27 May 2016

Losing and finding…4 – 27 May 2016


If anyone wishes to follow me, let them deny themselves and take up their cross and follow me.  For whoever would save their life will lose it; and whoever loses their life for my sake will save it.  [Mark 8:34-35; Matthew 16:24-25; Luke 9:23-24; John 12:25]

Now we come to the crux of it, I think.  What we have from Jesus is another way of living – “Losing” my life, as the gospel writer expresses it, rather than “saving” my life…   I want to say, after a week of pondering this, and at the risk of everyone falling about laughing, that what Jesus does for his followers is readjust our relationship with the possessive personal pronoun.  My life… my lifestyle… my possessions… my feelings… my rights… my opinions… my faith… my church… my dreams… my goals… my safety… my… oh my.  Obviously we use the possessive pronouns in all sorts of ways, some of which are perfectly fine.  But in Jesus’s company we start to see that my needs and preferences are not the point.   As Paul says to the Church at Corinth:  What do you have that you did not receive?  And if you received it, why do you boast as if it were not a gift? [I Cor 4:7].  By saving my life, as Jesus uses the word, we mean possessiveness and ownership, as though we have forgotten is that all is gift, not only our possessions, but our very breath, our neurones, our next heartbeat, our ability to love, and the sparkle on the water of Kawau Bay.  By “saving” my life he means me first, my safety and security, defending what I believe is mine.  So it goes with my inability to let go… not only of possessions, but also of opinions and beliefs, of attitudes, of poisonous memories.  Saving is clinging.

Losing my life is the discovery, in Jesus’s company, that I don’t need to take myself all that seriously.  It is a developing inner freedom.  It is a growing willingness to relinquish control, to loosen my grip on people and events.  I find one day I can more easily be happy for people to be themselves, for better or for worse.  My life and my wishes and preferences may be interesting, but never for me definitive or determinative, or even all that important, any more.  

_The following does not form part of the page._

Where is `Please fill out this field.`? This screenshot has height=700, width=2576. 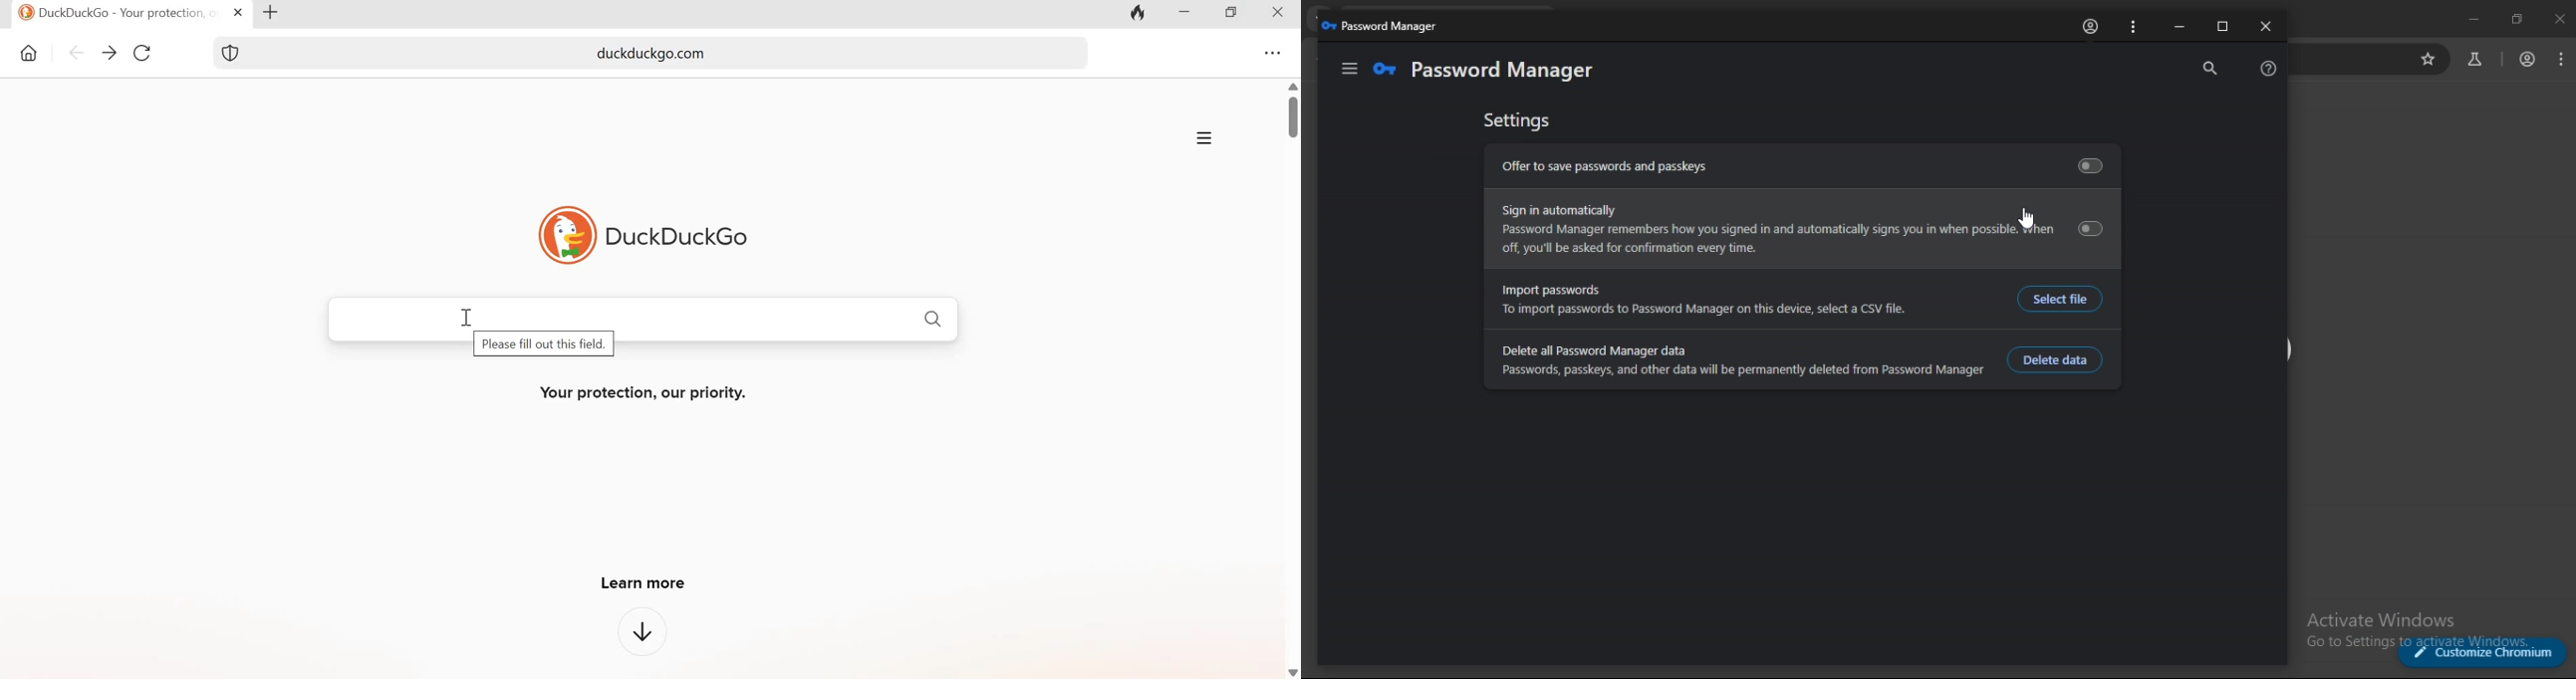 Please fill out this field. is located at coordinates (544, 344).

We learn now to live with mystery and unanswered questions.  A man in a Christian study group recently announced, evidently without blinking, I have no problems with the Holy Trinity.  Perhaps there is no mystery in his life at all.  Perhaps he is, as the politicians like to say, substantially satisfied with the main issues.  In the Beatitudes, Jesus blesses the meek, he blesses those who hunger and thirst for righteousness, as though they haven’t found it yet, he blesses the merciful, the pure in heart, and the peacemakers.  It brings us to the borders of contemplative life and prayer, where what we do is follow Jesus, not knowing where the road ends, but knowing that he follows us, day by day. 

The contemplative people I know tend to be normally busy and involved people.  Some are very busy indeed, on all manner of worthy things.  Others who are not able to do much, keep a daily interest in what is happening to others around the world.  What we all have in common is the fellowship of silence and stillness, the place of empty hands and minds quietly paying attention, where Jesus is present.  Our facades are being dismantled and all our chatter is ceasing.  We have nothing to prove and nothing to achieve.  St Paul says: You have died, and your life is hidden with Christ in God.  When Christ who is your life is revealed, then you also will be revealed with him in glory [Colossians 3:3-4].